The 500 series bath taps (3) were designed by Martyn Rowlands for IMI Opella Ltd in the 1960s. They were the first all plastic taps and won a Design Award in 1966. They are made of polyacetal which is highly dimensionally stable and is wear, impact and shock resistant.


Polyvinyl chloride (PVC) is used to cover electrical cable in many applications as it provides waterproofing and electrical insulation. This example of a cable (4) is for domestic or industrial use, the wires are sheathed in coloured PVC which identifies their function. The brown live wire carries electricity to the appliance, socket, or switch, whilst the blue neutral wire transfers electricity away from the appliance to avoid overloading.


Electrical plugs, sockets and switches have had many shapes and forms since the introduction of domestic electricity in the 1890s.
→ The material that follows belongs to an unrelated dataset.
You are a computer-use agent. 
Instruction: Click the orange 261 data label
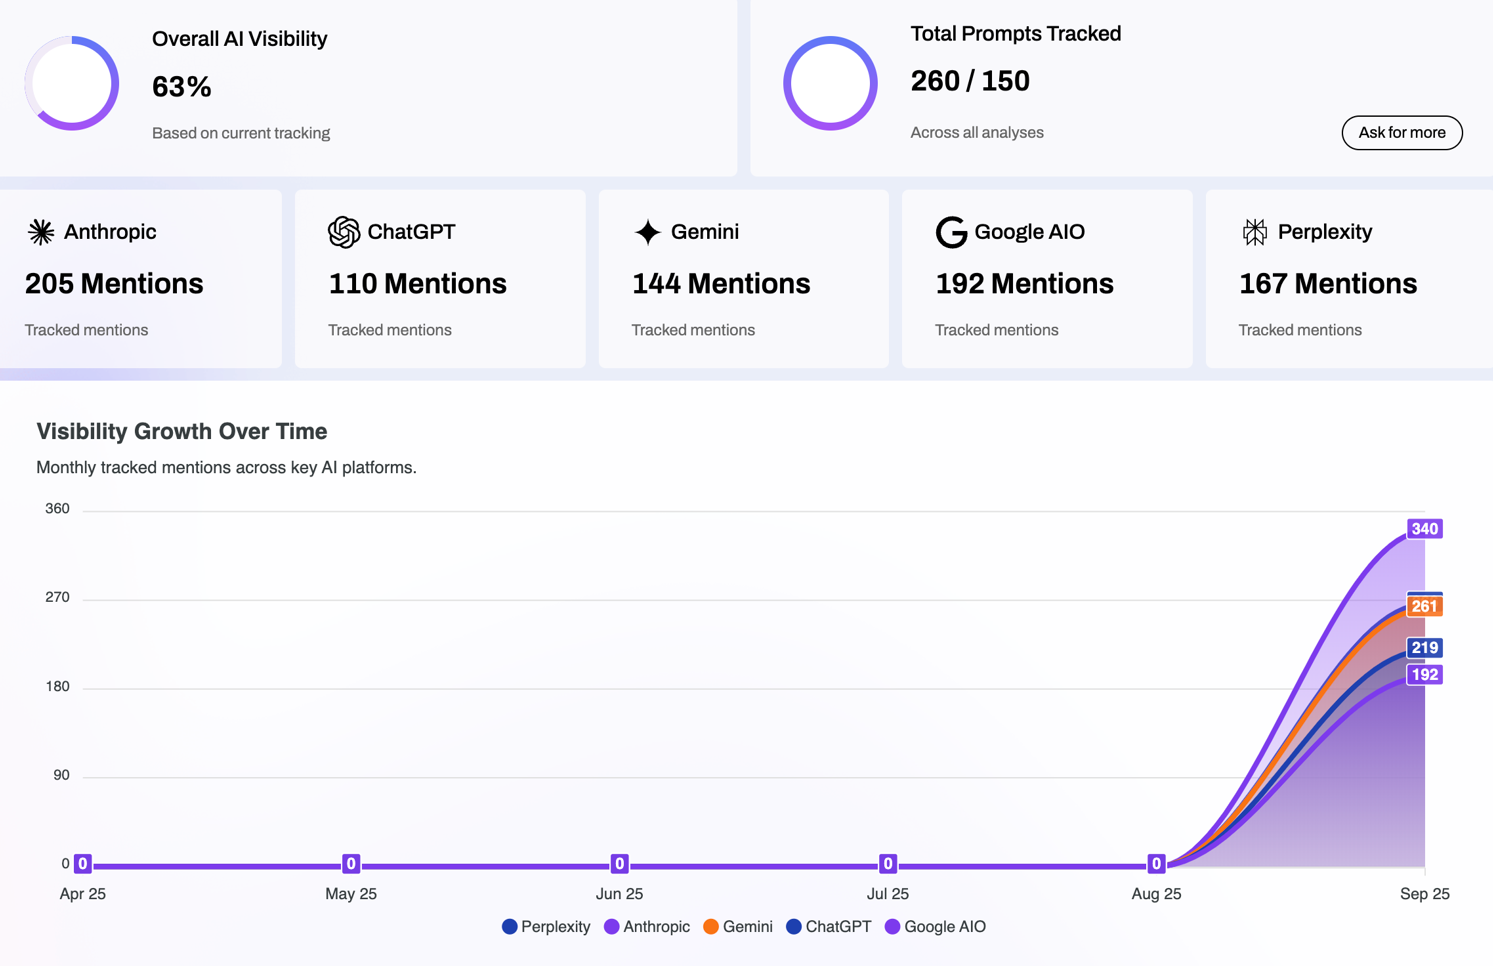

If the house did not have enough sockets, appliances were even plugged into light fittings (5). The standard 3 pin plugs and sockets, as we know them in the UK today, were introduced in 1947. Until that point multiple forms were used at the same time (6-10). Before 1992 appliances were sold without a pre-wired plug, but due to many incidents resulting in injury and deaths, the law was changed meaning electrical goods had to be sold with attached plugs and resulting in the introduction of moulded plugs (11). This helps to prevent harm but makes it more difficult to mend broken appliances.